Last week marked the start of the fund-raising process. It was a fruitful week, and it has shaped the work ahead of me in the subsequent weeks. This post is a summary of my thoughts.
Funds as comfort; funds as a weapon
I am raising funds for Sapiengraph because
- I know I can bring the product's annual run-rate to a million dollar.
- I believe there is a finite window (one year?) for which the data that we are seeking for Sapiengraph can be sensibly be crawled.
My experience with NuMoney has enlightened upon me the concept of venture capital as a springboard. And I liked that I had an option of a cash war chest to leap forward.
However, through questions asked over the meetings. I discovered that I do not have all the answers for the business beyond the next 18-24 months, and that is unsettling to me, let alone an investor.
So I started introspecting the business from first principles.

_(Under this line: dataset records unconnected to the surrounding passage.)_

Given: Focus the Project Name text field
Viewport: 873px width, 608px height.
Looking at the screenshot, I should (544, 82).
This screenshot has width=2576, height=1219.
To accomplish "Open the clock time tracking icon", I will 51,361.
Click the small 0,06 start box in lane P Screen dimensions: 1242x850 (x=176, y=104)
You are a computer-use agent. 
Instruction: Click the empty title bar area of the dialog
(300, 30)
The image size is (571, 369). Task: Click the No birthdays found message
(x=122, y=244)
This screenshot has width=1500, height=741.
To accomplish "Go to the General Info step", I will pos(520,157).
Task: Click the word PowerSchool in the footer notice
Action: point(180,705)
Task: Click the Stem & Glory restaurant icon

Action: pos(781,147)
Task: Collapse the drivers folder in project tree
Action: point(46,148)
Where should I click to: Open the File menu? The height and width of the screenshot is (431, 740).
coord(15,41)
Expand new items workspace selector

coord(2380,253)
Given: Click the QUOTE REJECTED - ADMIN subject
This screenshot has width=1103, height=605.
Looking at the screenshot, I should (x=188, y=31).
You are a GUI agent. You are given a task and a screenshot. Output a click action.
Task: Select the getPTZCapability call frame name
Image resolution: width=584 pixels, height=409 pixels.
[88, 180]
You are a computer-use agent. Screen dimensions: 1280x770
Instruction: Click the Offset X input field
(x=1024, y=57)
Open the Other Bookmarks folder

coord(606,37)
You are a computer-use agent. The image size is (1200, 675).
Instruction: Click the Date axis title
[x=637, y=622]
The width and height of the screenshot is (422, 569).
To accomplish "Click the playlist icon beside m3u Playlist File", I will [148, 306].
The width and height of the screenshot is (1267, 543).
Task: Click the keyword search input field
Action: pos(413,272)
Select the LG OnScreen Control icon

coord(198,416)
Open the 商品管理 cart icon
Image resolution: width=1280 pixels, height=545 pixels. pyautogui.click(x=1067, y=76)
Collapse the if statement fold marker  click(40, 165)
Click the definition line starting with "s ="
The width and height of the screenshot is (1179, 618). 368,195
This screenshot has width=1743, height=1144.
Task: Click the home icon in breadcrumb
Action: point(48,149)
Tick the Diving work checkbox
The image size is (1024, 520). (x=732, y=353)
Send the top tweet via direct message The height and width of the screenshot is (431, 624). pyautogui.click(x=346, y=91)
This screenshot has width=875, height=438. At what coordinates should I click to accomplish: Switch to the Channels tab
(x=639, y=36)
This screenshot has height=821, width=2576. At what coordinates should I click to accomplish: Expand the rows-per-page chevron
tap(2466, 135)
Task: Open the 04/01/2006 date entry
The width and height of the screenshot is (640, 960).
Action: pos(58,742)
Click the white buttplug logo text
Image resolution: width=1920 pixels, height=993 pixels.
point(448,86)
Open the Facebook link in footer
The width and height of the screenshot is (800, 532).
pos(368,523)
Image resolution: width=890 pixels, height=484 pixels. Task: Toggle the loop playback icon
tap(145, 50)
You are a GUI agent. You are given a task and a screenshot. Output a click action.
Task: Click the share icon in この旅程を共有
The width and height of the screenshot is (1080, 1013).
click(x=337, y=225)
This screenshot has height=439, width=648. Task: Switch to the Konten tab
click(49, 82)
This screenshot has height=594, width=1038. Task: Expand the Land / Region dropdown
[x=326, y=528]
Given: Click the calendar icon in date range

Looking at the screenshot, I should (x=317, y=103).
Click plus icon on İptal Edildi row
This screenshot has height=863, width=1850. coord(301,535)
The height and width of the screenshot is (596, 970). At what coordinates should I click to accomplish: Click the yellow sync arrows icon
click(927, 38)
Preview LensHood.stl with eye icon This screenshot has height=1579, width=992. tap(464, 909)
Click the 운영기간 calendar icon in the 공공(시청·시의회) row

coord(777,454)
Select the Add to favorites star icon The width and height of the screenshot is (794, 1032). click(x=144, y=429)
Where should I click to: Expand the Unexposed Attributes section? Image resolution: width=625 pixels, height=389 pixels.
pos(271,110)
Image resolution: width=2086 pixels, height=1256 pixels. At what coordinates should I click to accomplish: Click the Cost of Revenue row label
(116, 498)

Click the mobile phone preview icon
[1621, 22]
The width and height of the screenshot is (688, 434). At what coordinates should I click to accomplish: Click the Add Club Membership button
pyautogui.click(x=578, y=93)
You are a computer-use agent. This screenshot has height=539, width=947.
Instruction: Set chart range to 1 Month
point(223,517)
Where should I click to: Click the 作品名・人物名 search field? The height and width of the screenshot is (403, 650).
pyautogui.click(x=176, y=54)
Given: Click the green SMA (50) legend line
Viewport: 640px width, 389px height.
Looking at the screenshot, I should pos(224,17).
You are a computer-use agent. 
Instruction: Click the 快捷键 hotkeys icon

The business model from first principles
I decided to work on Sapiengraph because it makes absolutely no sense that finding someone on the internet is much harder than it should be. I believe it is left intentionally broken by the major players because they do not want the world to know that you have too much data out there in the world.
With Sapiengraph, I can take a random picture of you, and instantly discover everything about you:
- Your sexual orientation,
- your relationship history,
- your writing style,
- your passions and hobbies,
- your professional career, etc.
And this data is valuable. The giants of today are monetizing it every second through targeted ads and product recommendations.
And while this data is also public domain for now, it will dissapear as the giants begin cleaning their acts up - just as how Facebook tore down Graph Search, or Google gimping reverse image search.
But what I have written above is my compelling personal reason for starting Sapiengraph. It has not answered the question of who will pay for this data.
Sales cure all ailments
I have hypotheses on who might be interested in Sapiengraph's data. But I do not know for sure.
For my own sake, I have to find out for two reasons:
- Hitting a significant revenue milestone is very good for my soul
- I will understand clearly who the willing buyers are
I lack the VC network
The business that I own today is a culmination of me, the product person -- spending my 20s honing the art of building great products. I have neglected the networking, and naturally, I lack a VC network.
This fact stands out in all my pitch meetings.
Shifting the power dynamics from the investors to the founder (me)
Instead, I should play to my strength. Let the product and traction speak for itself. It is the VC's job look for great businesses, and that is my job -- to build a great company.
I am not a networked person. Hard selling the business to a VC is playing the game in hard mode. If the company is in the media all day for the right reasons, VCs will come cold-calling.
Marketing as a hook, marketing as a pragmatic investment
Great marketing will beat automated cold-emails every time. I will begin leading the company forward with viral and audacious marketing campaigns to communicate the fact that Sapiengraph is open for business (and investment).
The right way to fund-raise is to work harder at the business from two fronts: sales and marketing. The timeline of fund-raising remains the same -- to raise $900k before the end of 2019. However, the method will change in my pursuit of clarity in the business model, as well as a shift in power dynamics between the VC and me.